Exponential functions are a fundamental concept in mathematics, often used to describe growth processes, whether in populations, investments, or even radioactive decay. An exponential function can be generally expressed in the form \(f(x) = a \, e^{bx}\), where \(e\) is approximately 2.718, known as Euler's number. This function translates constant differences in the independent variable, \(x\), into constant ratios in the dependent variable, \(f(x)\).
In the exercise, we explored the function \(f(x) = e^{x/3}\). Here, \(x\) is divided by 3 before being plugged into the exponential function, which has the effect of stretching the graph horizontally, making the curve shallower than the standard exponential function \(y = e^x\).
Recognizing how changes in this formula affect the curve is crucial. When \(a = 1\) and \(b = \frac{1}{3}\), as in our exercise, the initial value for \(f(x)\) at \(x = 0\) is 1, and the function increases as \(x\) increases, representing an exponential growth function with a shallower curve.

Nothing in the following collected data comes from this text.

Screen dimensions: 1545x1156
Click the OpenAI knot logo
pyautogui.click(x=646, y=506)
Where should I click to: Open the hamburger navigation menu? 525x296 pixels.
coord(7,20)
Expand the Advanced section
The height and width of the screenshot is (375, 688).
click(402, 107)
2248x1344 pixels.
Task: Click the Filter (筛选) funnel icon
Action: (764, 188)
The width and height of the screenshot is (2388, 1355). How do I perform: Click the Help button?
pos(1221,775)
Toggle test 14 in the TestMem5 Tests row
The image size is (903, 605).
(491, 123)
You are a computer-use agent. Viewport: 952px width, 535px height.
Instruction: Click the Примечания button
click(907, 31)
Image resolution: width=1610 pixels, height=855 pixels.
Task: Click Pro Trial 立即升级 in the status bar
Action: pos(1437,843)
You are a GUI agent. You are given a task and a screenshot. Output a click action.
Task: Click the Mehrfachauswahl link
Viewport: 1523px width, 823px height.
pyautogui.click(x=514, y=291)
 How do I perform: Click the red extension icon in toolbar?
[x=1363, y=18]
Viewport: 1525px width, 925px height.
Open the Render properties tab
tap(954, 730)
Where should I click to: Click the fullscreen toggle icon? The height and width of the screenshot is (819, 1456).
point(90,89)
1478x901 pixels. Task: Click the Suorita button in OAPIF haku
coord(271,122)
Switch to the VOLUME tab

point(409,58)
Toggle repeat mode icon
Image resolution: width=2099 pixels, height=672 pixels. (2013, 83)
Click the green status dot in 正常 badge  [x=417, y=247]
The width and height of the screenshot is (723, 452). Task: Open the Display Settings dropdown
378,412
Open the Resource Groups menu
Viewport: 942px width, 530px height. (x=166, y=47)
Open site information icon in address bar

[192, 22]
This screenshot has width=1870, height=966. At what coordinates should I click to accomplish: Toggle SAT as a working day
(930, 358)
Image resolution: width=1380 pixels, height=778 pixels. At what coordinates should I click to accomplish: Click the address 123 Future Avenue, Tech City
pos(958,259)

Logarithmic functions are the inverses of exponential functions and play a significant role when dealing with inverse relationships, such as in our exercise. The base-\(e\) logarithm, which is the natural logarithm, is denoted as \(\ln\). So, a logarithmic function can be expressed as \(g(x) = \ln{(x^3)}\).
In the exercise, this function is the inverse of the exponential function \(f(x) = e^{x/3}\). It is important to understand that logarithms convert multiplicative relationships into additive ones, simplifying many mathematical processes. The power of a positive base raised to a variable is computed by its logarithm, which matches the variable.
Graphically, the function \(g(x) = \ln{x}^3\) begins at \(y = 0\) when \(x = 1\), then rises as \(x\) increases. This upward sloping trend represents growth; however, it does so in a more moderated way compared to its exponential counterpart. Understanding how logarithms help in reversing exponential trends is crucial when interpreting data that initially appears non-linear.

Graph transformations are valuable tools that help visualize changes in functions and their inverses. For instance, transforming the graph of \(f(x) = e^{x/3}\) into its inverse \(g(x) = \ln{x^3}\) is about flipping the graph over the line \(y = x\). This reflects each point \((x,y)\) on the graph of \(f(x)\) to \((y,x)\) on the graph of \(g(x)\).
To better understand this, remember:

• Any point \((a,b)\) on a function's graph becomes \((b,a)\) on the graph of its inverse.
• The line \(y = x\) acts as a mirror, flipping the graphs accordingly.
• This mirroring shows that each function "undoes" the actions of the other.

These transformations help confirm that two functions are indeed inverses of each other. Visualizing them helps grasp how exponential and logarithmic functions map onto one another. Each inversion allows us to solve equations that would otherwise remain complex, highlighting the practical importance and beauty of these mathematical concepts.